Denied treatment by her hospital, young nurse dies
A 22-year-old nurse of the capital's Ibn Sina Hospital died in front of its emergency unit allegedly after being refused admission yesterday.
Habiba Sultana's family members said the hospital authorities did not admit her because they failed to produce her coronavirus test report, which had somehow been lost.
A spokesperson of the hospital said that she was either dead or close to death by the time she was brought to the hospital, and that she would not have survived the routine procedures instituted for likely Covid-19 patients after the outbreak.
Sultana suffered a stroke on June 10 and was admitted to the National Institute of Neurosciences, said her aunt Rupa Moutushi.
Her condition deteriorated on Saturday night and the doctors told the family that she should be treated in an intensive care unit, but no bed was available at the institute's ICU, she added.
"We decided [to take her to] Ibn Sina since she worked there. She was tested for Covid-19 and the report was negative. So, we were confident that admission would not be a problem," Moutushi said.
But when the family reached Ibn Sina around 1:30am, they found that the Covid-19 test report was missing from the folder handed to them by the institute.
"It was handwritten on her file that the patient was 'Covid-19 negative' but that was not enough for the doctors at the emergency," Moutushi said, adding that the doctors from the neurosciences institute also spoke to the Ibn Sina doctors confirming that Sultana did not have Covid-19.
"We begged the doctors for two hours to just give her some primary treatment while we made other arrangements, but they wouldn't touch her. We spoke to the resident physicians of the Neuromedicine department and implored them to save her.
"We called the 999 emergency hotline. They sent over police from Dhanmondi Police Station. Around 3:30am the police came to discuss. During all of this, her limbs started going limp. We were losing her. The police quickly instructed the doctors to take her to the emergency."
The doctors then hooked her to the electrocardiogram machine, but the monitor only showed a flat line, she said.
"She was moving, she was breathing when we brought her to the hospital. She died during the two hours."
Anisuzzaman, senior general manager at Ibn Sina Hospitals, said, "She was brought dead, or when she was close to death. We give primary treatment to patients who are likely to have Covid-19 and get them tested. She would not have survived that procedure."

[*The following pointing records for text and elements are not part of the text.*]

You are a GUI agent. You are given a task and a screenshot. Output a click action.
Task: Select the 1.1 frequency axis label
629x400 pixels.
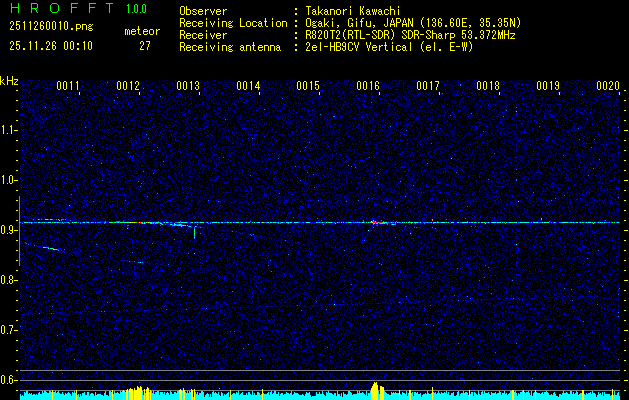tap(9, 130)
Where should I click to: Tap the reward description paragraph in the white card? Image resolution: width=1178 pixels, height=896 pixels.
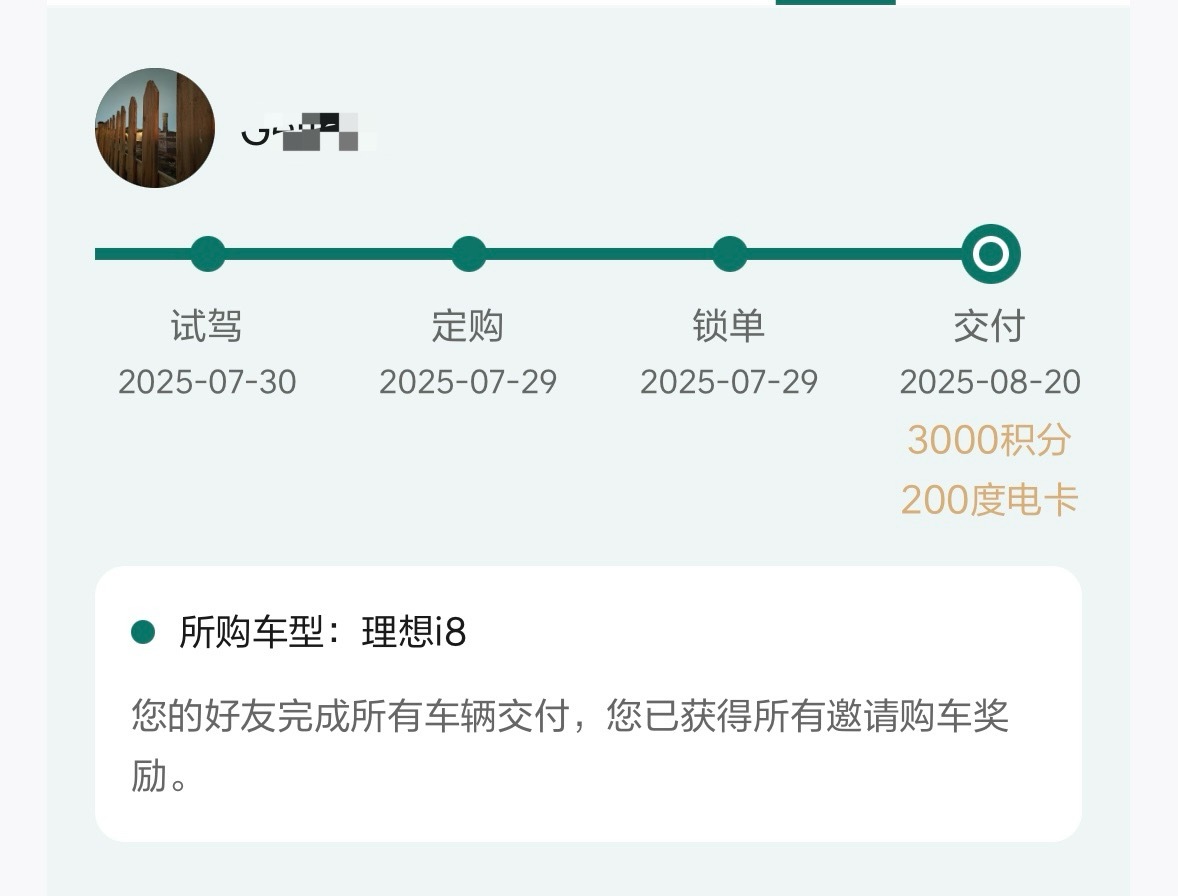click(570, 746)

A resident physician who requested not to be named, said, "The patient had breathing difficulties. These patients usually get admitted into the flu corner and get tested. They cannot be taken to the ICU directly. This is the hospital's protocol. The emergency unit was asked to follow the protocol."
Sultana graduated from Ibn Sina Nursing Institute's diploma programme in nursing and midwifery in 2018. She was buried in Naogaon.